I reached the prepration room before 15:00 in the end though the leader said "You don't need to come, just forcus on your study!" in phone. I ought to tell her first-----I know that, but the unidentified time arrangement given by her annoyed me a lot in the past two month. In fact, I am against most of her command for its unclear and selfish. But I never say that to her, never.

All in all, I finished the show------probably the last chance in college, not so happy as I already known at the very beginning. To be an adult means you must be responsible for your decision at a moment, in spite of regretness, obstacles, injury and tears during the process. Otherwise I could probably be the dance team leader if I put in more attention. I led a dance of the team at my first semester in college, that time I was full of ensuziasm, taking the place of an ill elder's position temporaryly.
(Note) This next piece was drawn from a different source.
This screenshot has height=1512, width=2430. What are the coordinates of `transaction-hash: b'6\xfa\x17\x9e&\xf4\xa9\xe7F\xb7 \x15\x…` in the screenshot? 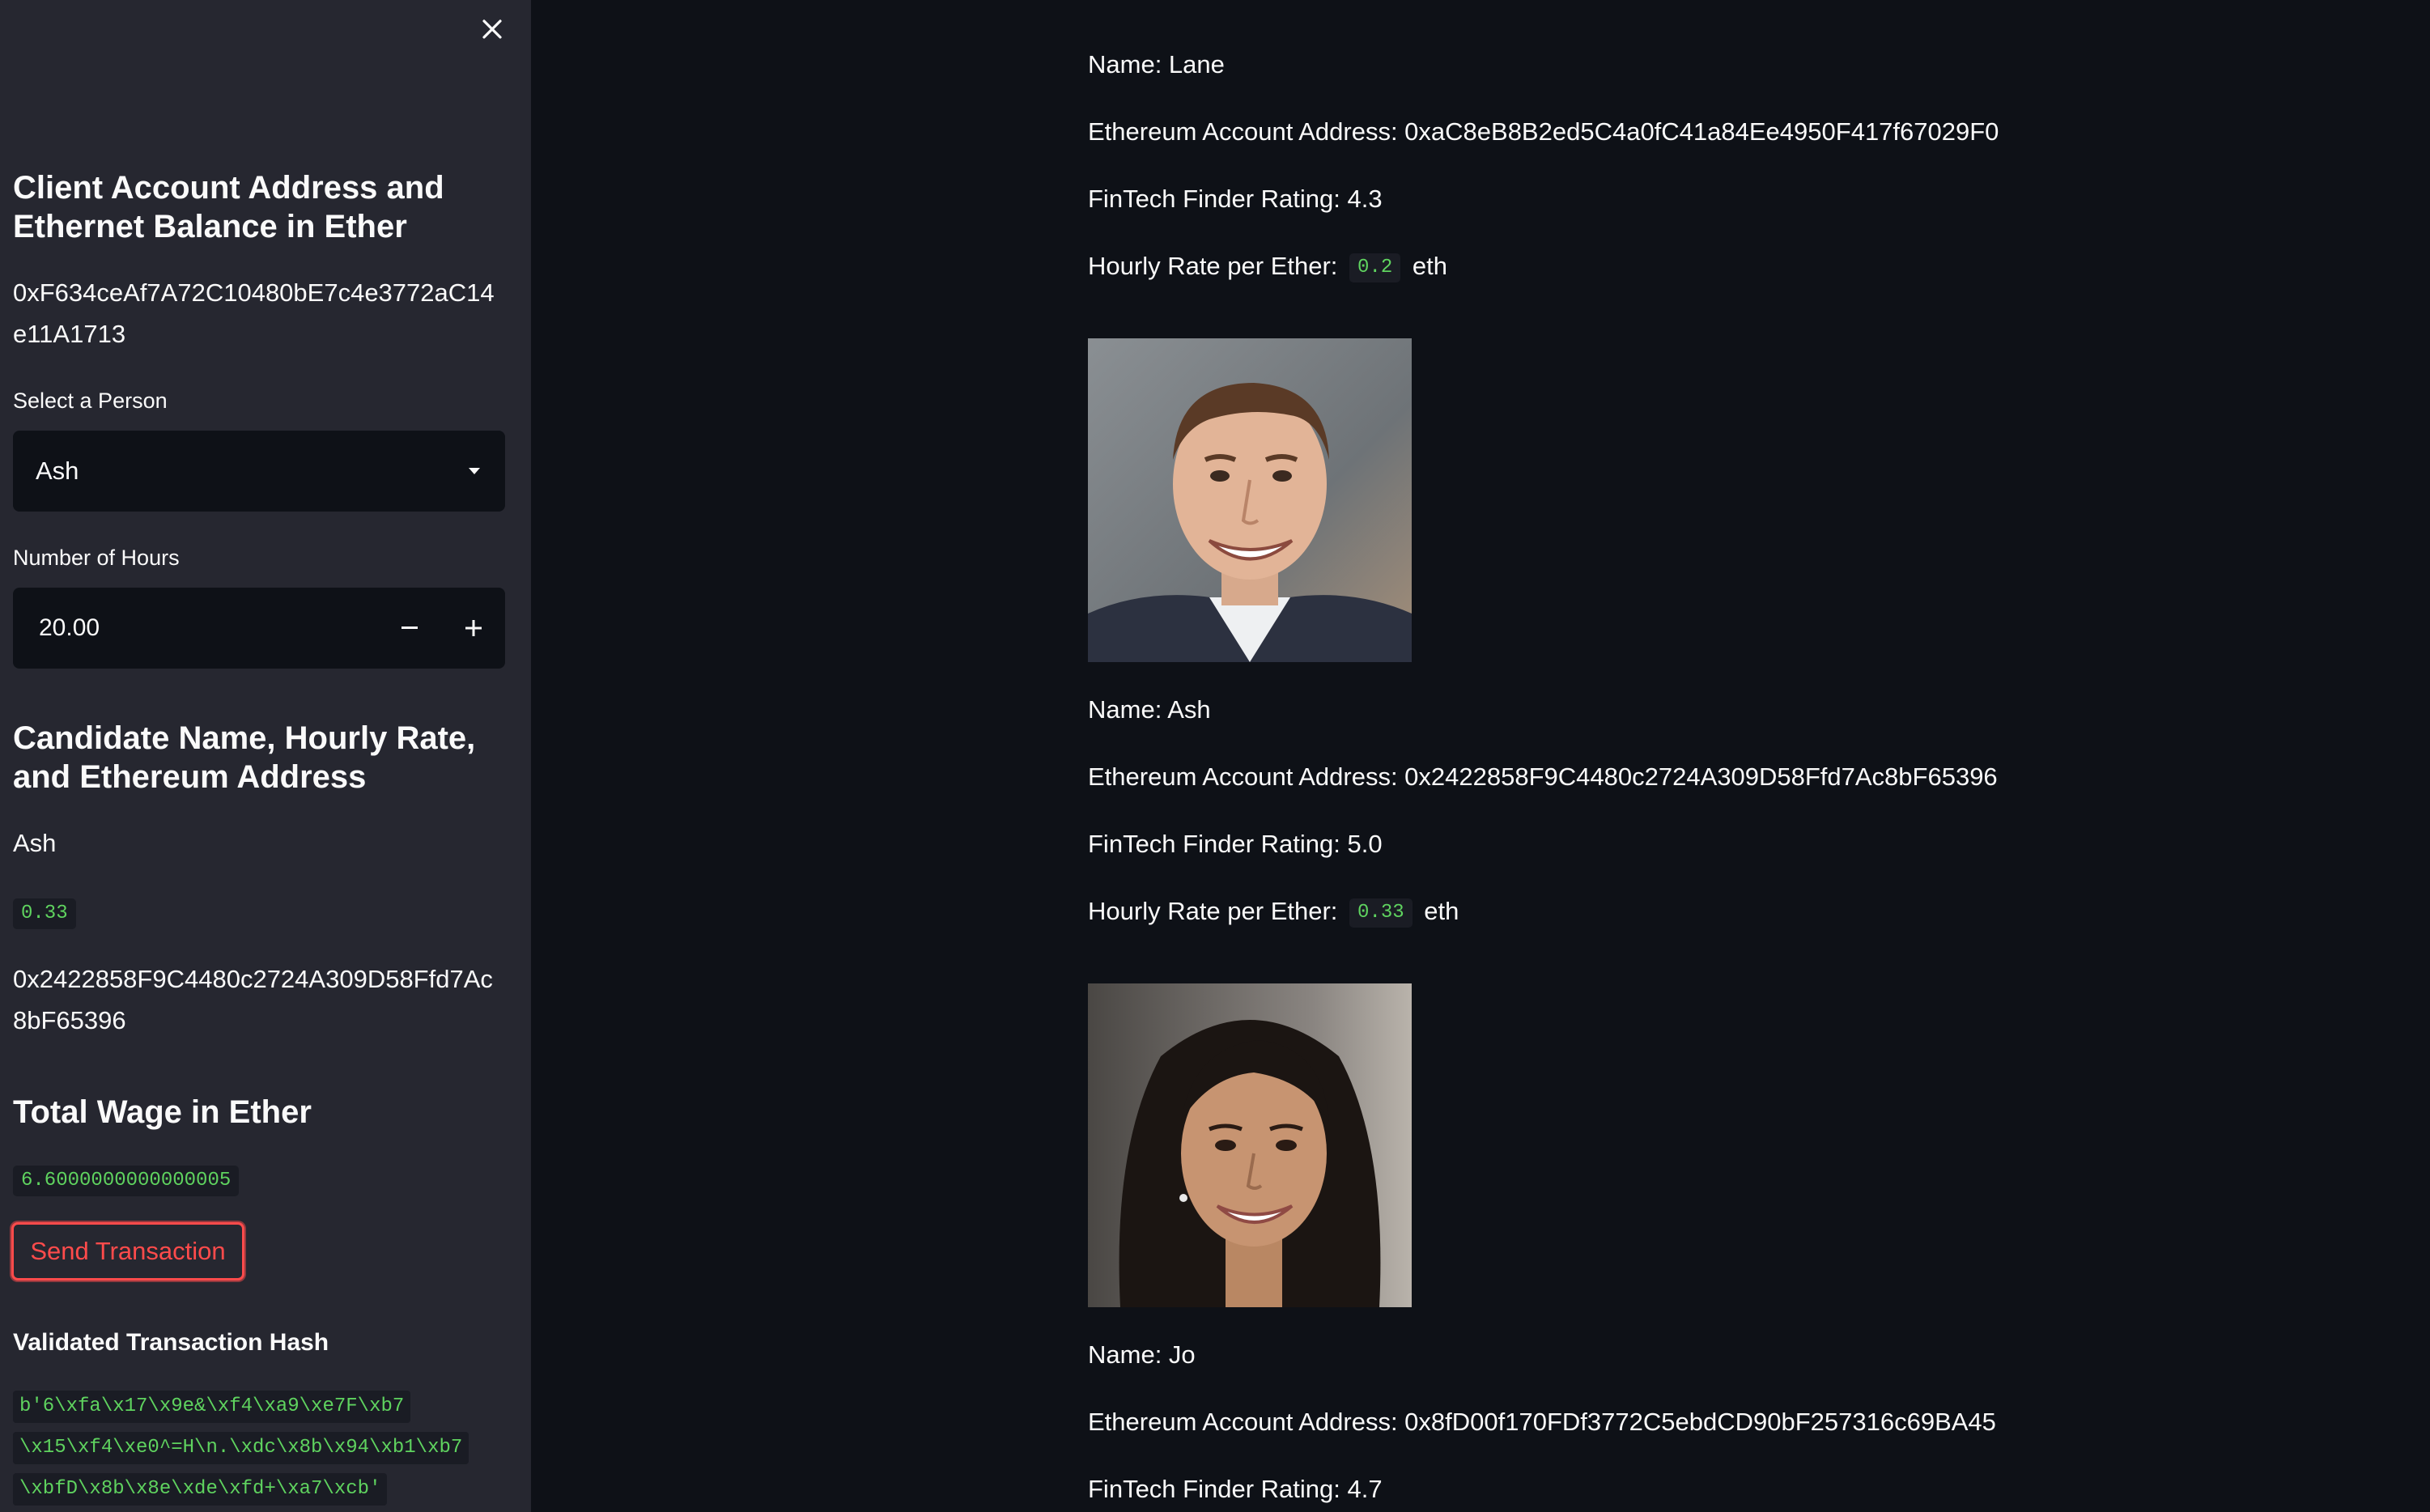 It's located at (256, 1452).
That performance was also successfully held, left me with disappointment for the time I used and exhausted with the arguments among directors. Today is acturly the second time that I took part in a show as member of the school's dance team, and the last time I suppose. That's exactly why I ignore my hard classes to waste precious time on a nonsence thing like that.

Time has just past 12 o'clock, It's 17th of May now, my birthday, always workday. I always have nothing special in birthday, no gifts, no party, no friends congratulation face to face, maybe one or two texts in phone. My attutides towards life should be responsible for this and I have no complanation.  So I purchased a gift to one of my roommates last month as birthday gift, for the first time, trying to make a little change. Nevertheless, tomorrow, no, today is Friday which means I can go home at evening and mom has ordered cake for me. 

I have difficult final exams on medicine in the following two month, one by one. I must apply for vista to England for the summer's overbroad project that I have already sign for. I still have oral English test and paper test for CET6, with the aim of oral A and papar over 600. It seems that I forgot a large number of words and grammer knowledge in the past 3 years. I'm afraid of getting a mark less than last time------596.

So I write diary in English after the exhausting evening show and hours to put files in order for vista. I have a bus on 7 o'clock tomorrow morning.